Start of SUPPLIED DATA

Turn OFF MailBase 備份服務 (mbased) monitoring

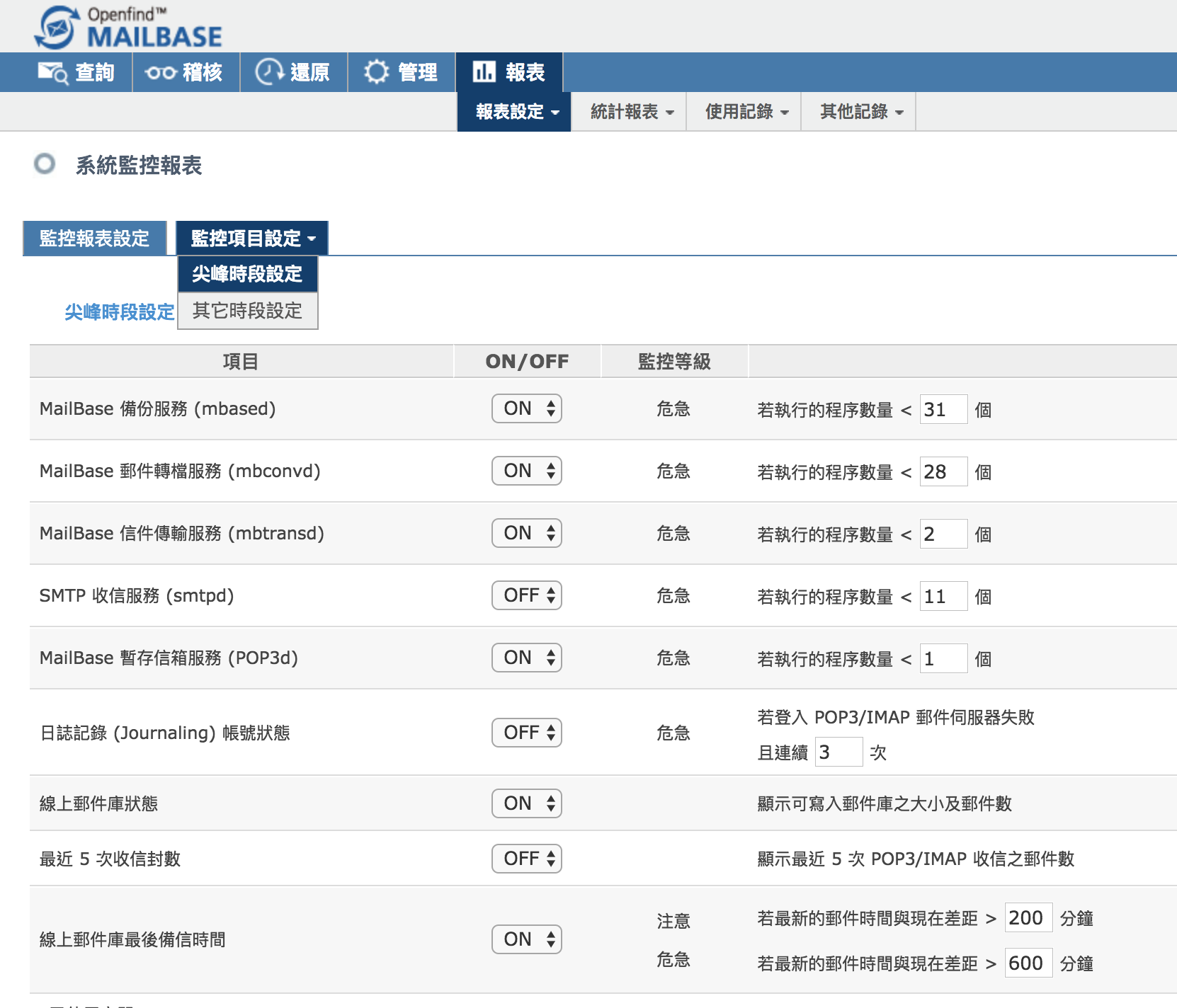(x=526, y=408)
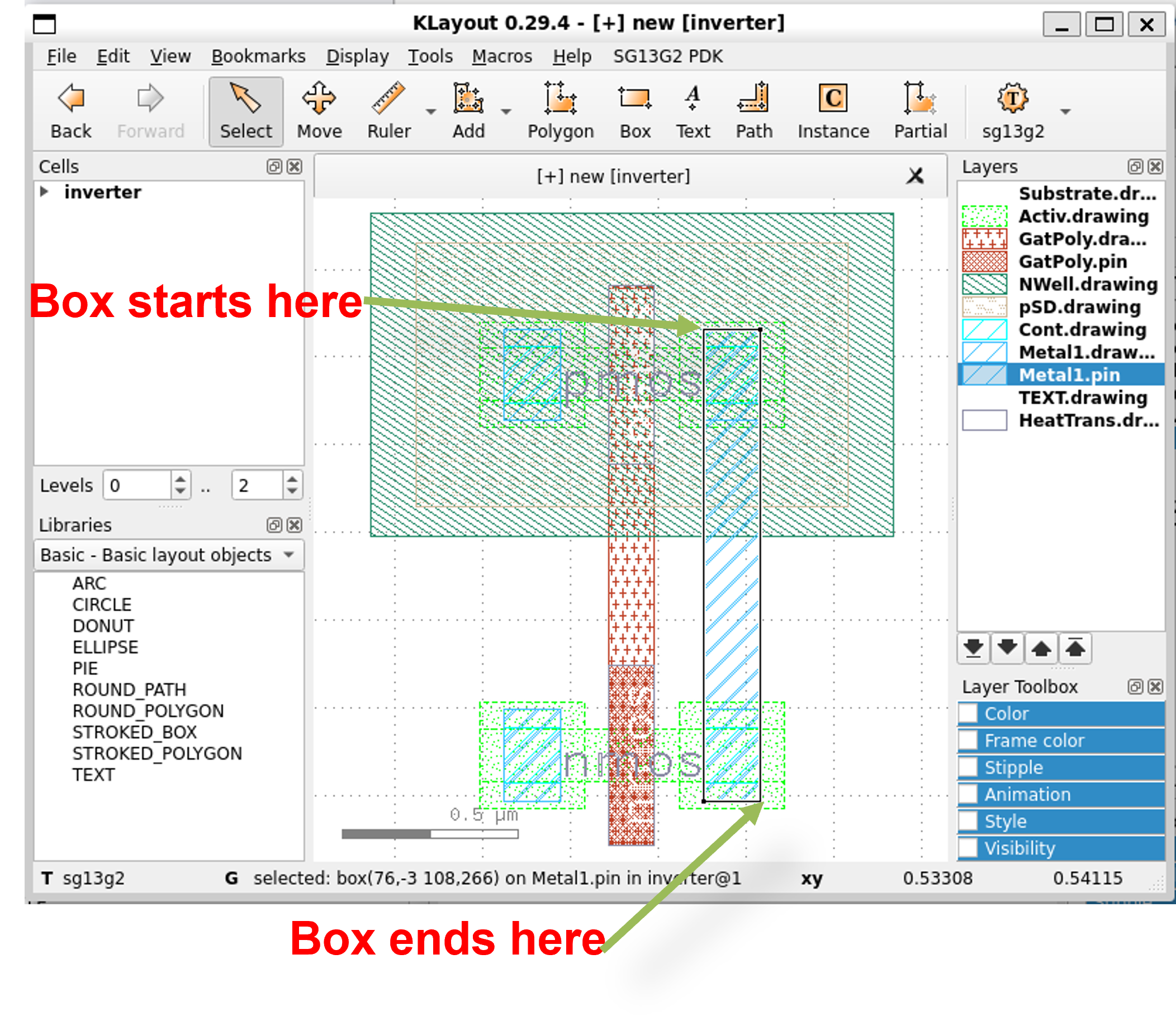The image size is (1176, 1025).
Task: Open the Macros menu
Action: [x=501, y=56]
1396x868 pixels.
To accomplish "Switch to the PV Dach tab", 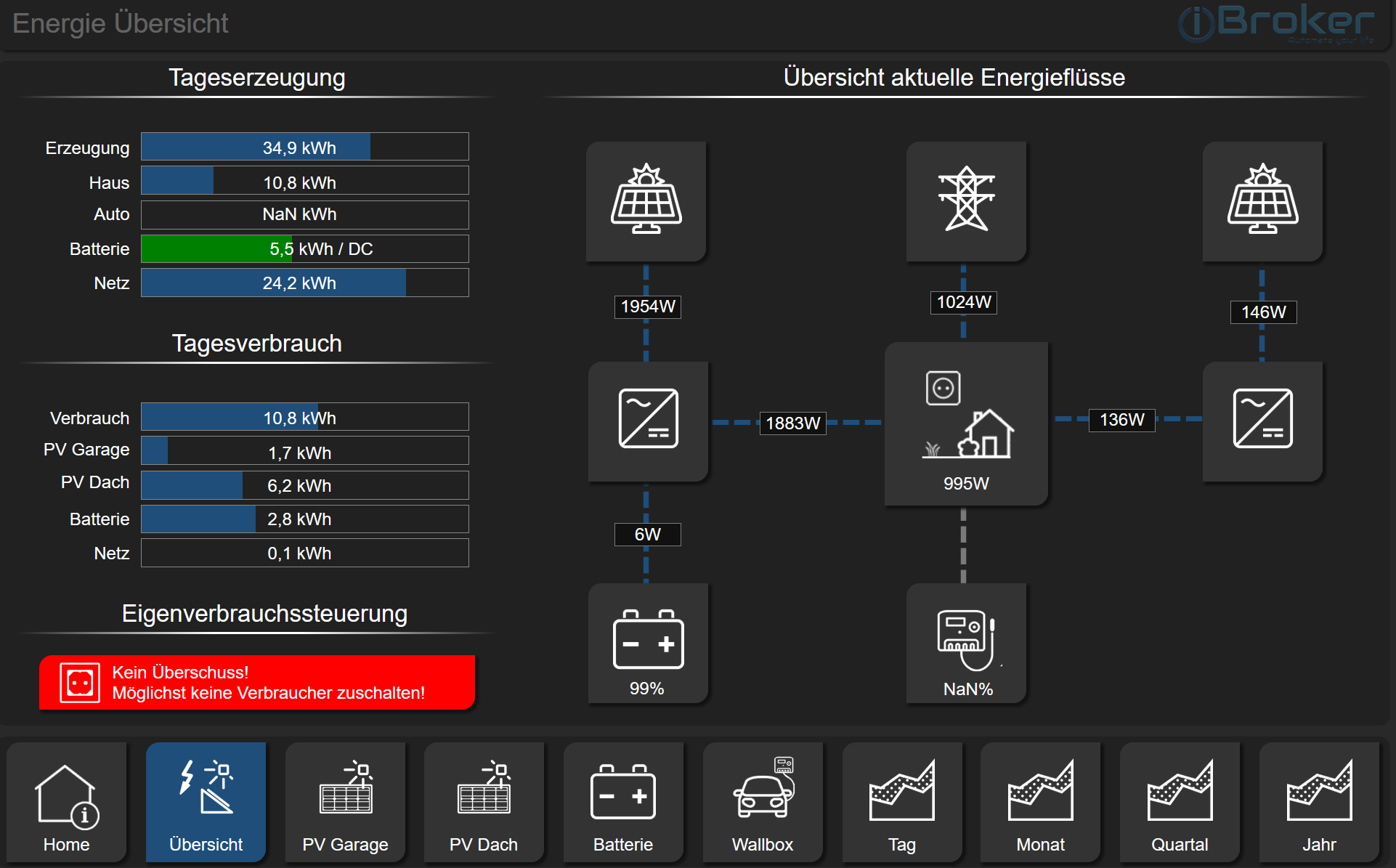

End of SUPPLIED DATA

» YOUR INSTRUCTIONS:
Apart from its pictures, the material above should be repeated exactly.

» RESULT BELOW:
Turn OFF MailBase 備份服務 (mbased) monitoring

(x=526, y=408)
The image size is (1176, 1025).
Task: Open the Macros menu
Action: [x=501, y=56]
1396x868 pixels.
To accomplish "Switch to the PV Dach tab", 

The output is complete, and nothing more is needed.